06/12/2019, 14.09
VATICAN-MYANMAR
Send to a friend

Pope: Pimino "God’s blacksmith", happy by name and nature, on path towards sainthood

PIME brother Felice Tantardini, spent 69 years on a mission in Myanmar. The name given to him by his mother always pleased him, because "it expresses the ideal of my life: strive to be happy, always and at all costs, and be intent on making others happy".

Vatican City (AsiaNews) - The cause of beatification of Felice Tantardini, brother of the Pontifical Institute for Foreign Missions (PIME), made an important step forward today, with the announcement that Pope Francis has wanted his heroic virtues recognized.

Very well known and loved in the PIME, Felice was born in Introbio, in the province of Lecco, on June 28, 1898. He was the sixth of eight children and his mother decided to call him Felice (Italian for happy): a name he always liked, because "it expresses the ideal of my life: strive to be happy, always and at all costs, and be intent on making others happy ".

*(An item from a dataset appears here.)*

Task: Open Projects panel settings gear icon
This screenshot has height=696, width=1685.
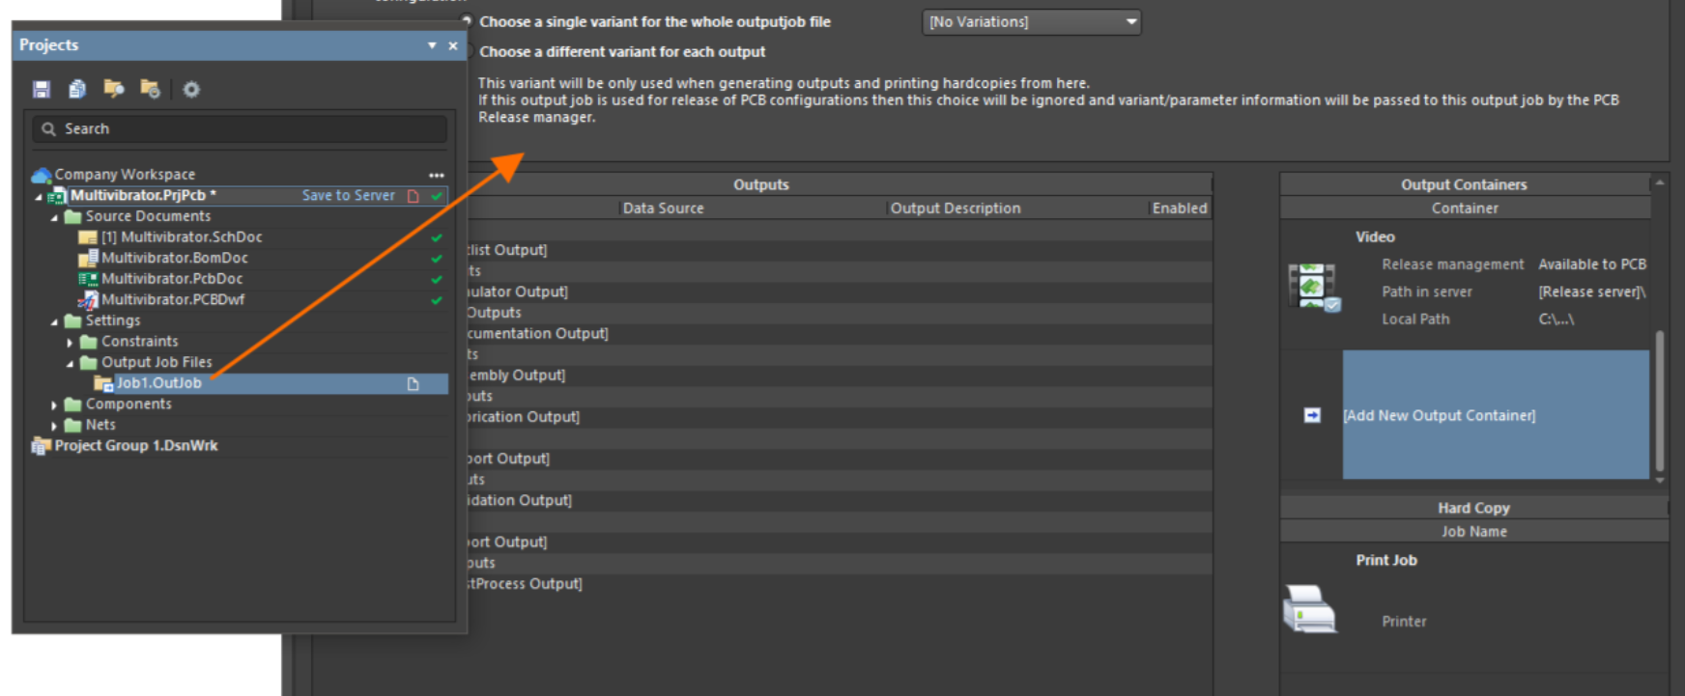Action: [191, 90]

The family conditions led him to work: at 10 he began to work as a blacksmith, at 13 he was a fatherless, at 17 he was employed at the Ansaldo di Genova. Enlisted during the First World War, he was taken prisoner and passed from one labor camp to another, until he managed to escape.

Upon his return to Italy, at the end of the war, his vocation, matured in missionary magazines, awaited him. At 23 he entered PIME and ten months later he went to Myanmar, then Burma, as a lay brother. He left for mission on 2 September 1922: he remained there continuously for 69 years, with only a few months' return to Italy, in 1956.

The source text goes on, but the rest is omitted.